The author seems to have replaced one semi-incomprehensible number with its representation in something even more removed from daily life, re-equating the one big sum of $18bn into smaller but more numerous chunks of the same figure.
Klug moves on to a more successful visualization--thinking of what that money would buy in planes and tanks.
Of course the allocated war money was allocated to fund the entire war effort, including, well, everything, and not to be spent on one thing, like planes. But Klug does create at least two visual images that hadn't occurred to me before--super-massive numbers of planes and tanks.
"Massive amounts" of tanks in my head has always been represented by the Battle of Kursk, fought in the summer of 1943, where the tide of the war was changed and the German offensive in the East broken. It was also the largest tank battle ever fought. It was an enormous victory for the Soviet Army, and the beginning of the end for the Nazis. 4,000,000 people were involved in the battle (with some 200,000 residents of the city of Kursk killed in the process), along with 70,000 artillery pieces, 14,000 aircraft, and 23,000 tanks. Klug informs the reader that $18bn would buy 2 million tanks--he can imagine the "havoc" it would cost the Germans, but really doesn't even try to imagine what 2 million tanks would look like, unlike the penny cables to the Moon And the illustration really doesn't do any sort of job in displaying the idea of massive tank production, just a little touch of fear. The 2 million tanks bit comes a little bit into focus if there was something to compare it with--the Kursk--even though trying to imagine that battle of tanks time 100 its accessibility really just begins to dissolve.
When I try to think of 2 million tanks in terms of a single advancing army the impossible numbers become slightly more grounded, but not much. A tightly-packed square mile of tanks numbers about, say, 90,000. That means that you could have a 22-mile long mobile front of tanks that was also one mile deep. Ouch.
Planes didn't do the trick of conveying massiveness, either, though the illustration was a little more evocative of fantastic air power, though Klug doesn't say how many planes the money would buy. The author does state that such an air power could destroy "every dwelling and planting field" in Germany. (My guess is there could be 4-6 million aircraft purchased with $18bn.)
Perhaps what seems what would be the most accessible of the visualizations comes with the navy, which would receive 360,000 "sub chasers" for the $18bn, a force which (Klug says) would be capable of covering every square foot of ocean from North America to Europe and beyond--except that the numbers don't work out.
The North Atlantic is a big place, something on the order of 41 million square miles, which means that each of the sub chaser would have to cover 118 square miles to cover the ocean, which I think is impossible to do in pre-SONAR days of sub detection, when basically there was optical observation looking for a pipe sticking up out of the water. I don't know what the observational power is of a ship looking for a periscope in the ocean, but I know it can't be the size of D.C. or anywhere near that. How many ships would it take for this job would be an interesting tea-time question for someone who knows this stuff--but for me, it seems that Klug's visualization on the naval aspect of $18bn is wrong. On the other hand that doesn't matter at all if you're doing a little propaganda write-up, like this one.
In any event that isn't the way war expenses are handled, though it is a nice exercise in thinking about big numbers.

◆ ◆ ◆ ◆

EXERCISE REQUIREMENTS
A. Answer these questions from the commentary on war spending above:
(i) How many tanks took part in the Battle of Kursk?
(ii) How many "sub chasers" does Klug say the navy would receive for the $18bn?
(iii) What size does the commentary give for the North Atlantic?
B. Return, word for word, the portion of the commentary on war spending from "Planes didn't do" up to and including "don't work out.".

◆ ◆ ◆ ◆

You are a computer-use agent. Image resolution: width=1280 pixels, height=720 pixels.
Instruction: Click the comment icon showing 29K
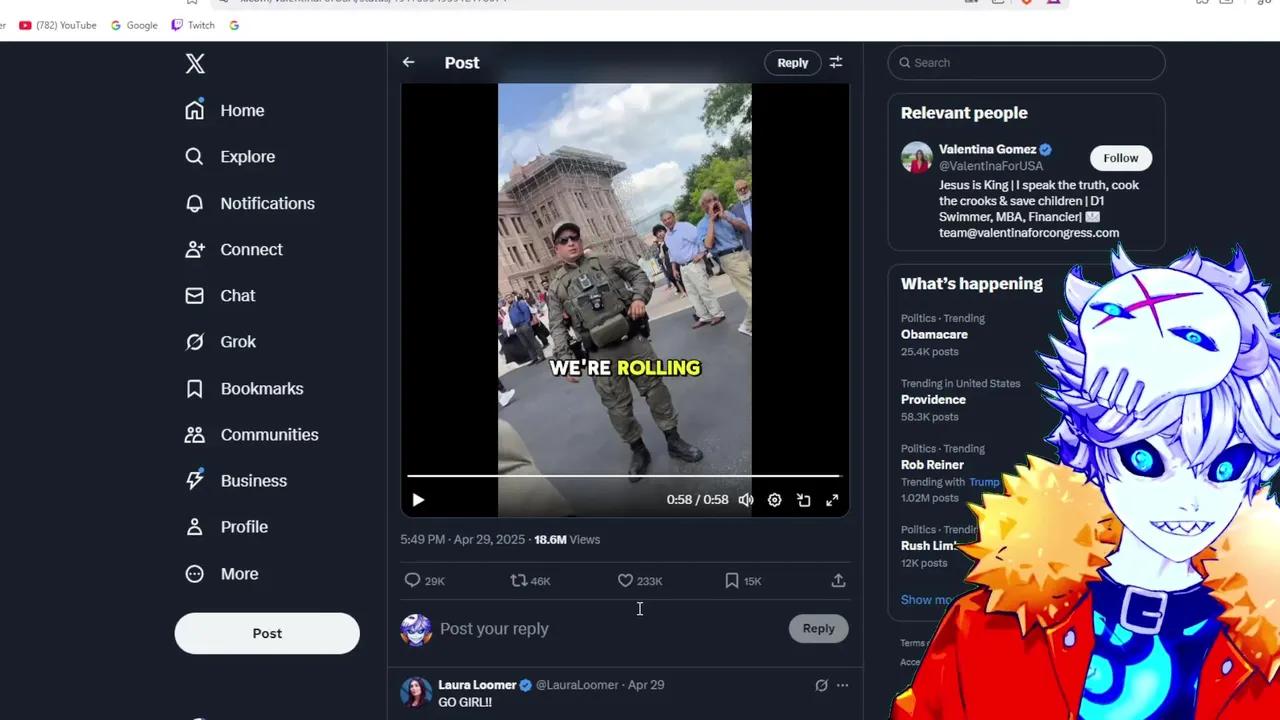pyautogui.click(x=412, y=580)
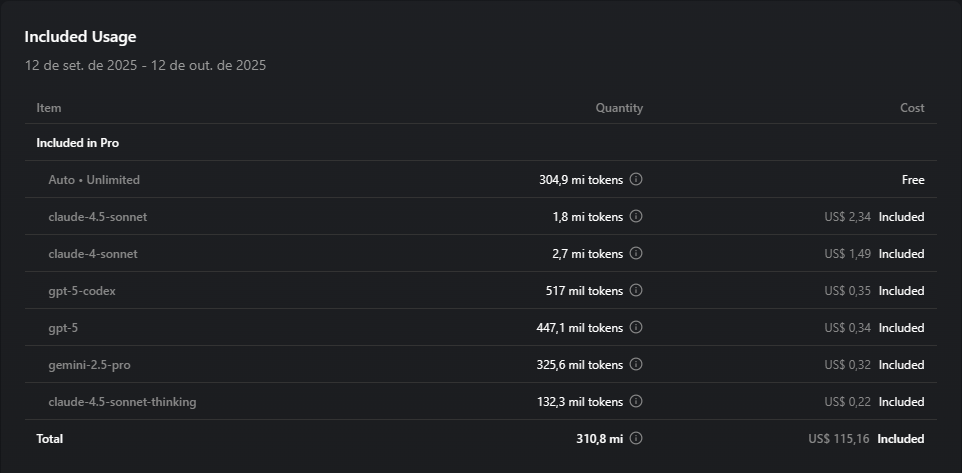Image resolution: width=962 pixels, height=473 pixels.
Task: Click info icon for claude-4.5-sonnet-thinking tokens
Action: coord(636,402)

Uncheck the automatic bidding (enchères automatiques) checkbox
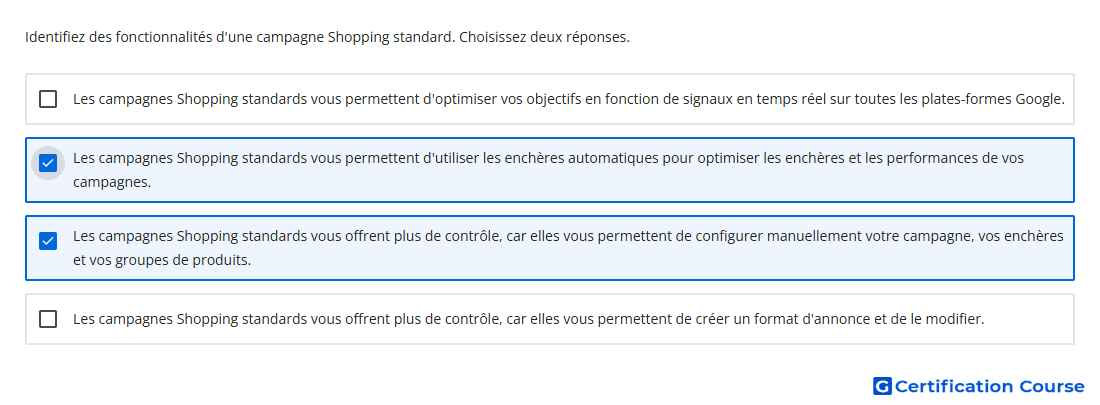[x=48, y=164]
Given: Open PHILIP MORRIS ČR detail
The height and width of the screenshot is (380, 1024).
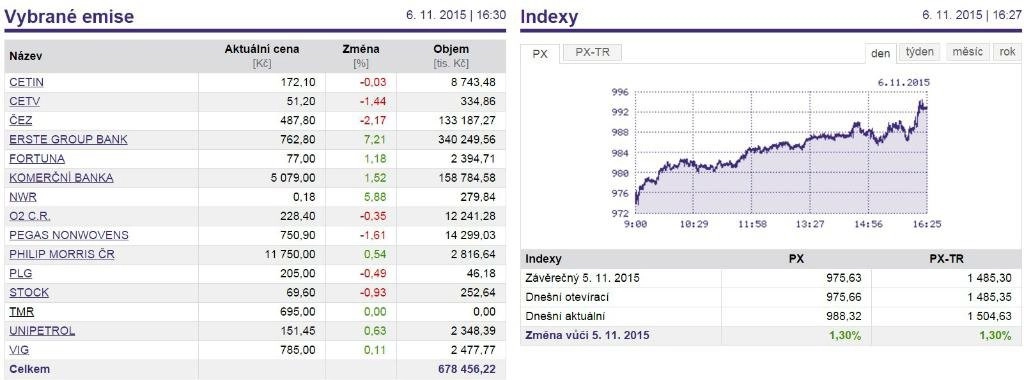Looking at the screenshot, I should click(62, 254).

◆ ◆ ◆ ◆

COMPLETED EXERCISE
A.
(i) 23,000 tanks.
(ii) 360,000.
(iii) On the order of 41 million square miles.

B.
Planes didn't do the trick of conveying massiveness, either, though the illustration was a little more evocative of fantastic air power, though Klug doesn't say how many planes the money would buy. The author does state that such an air power could destroy "every dwelling and planting field" in Germany. (My guess is there could be 4-6 million aircraft purchased with $18bn.)
Perhaps what seems what would be the most accessible of the visualizations comes with the navy, which would receive 360,000 "sub chasers" for the $18bn, a force which (Klug says) would be capable of covering every square foot of ocean from North America to Europe and beyond--except that the numbers don't work out.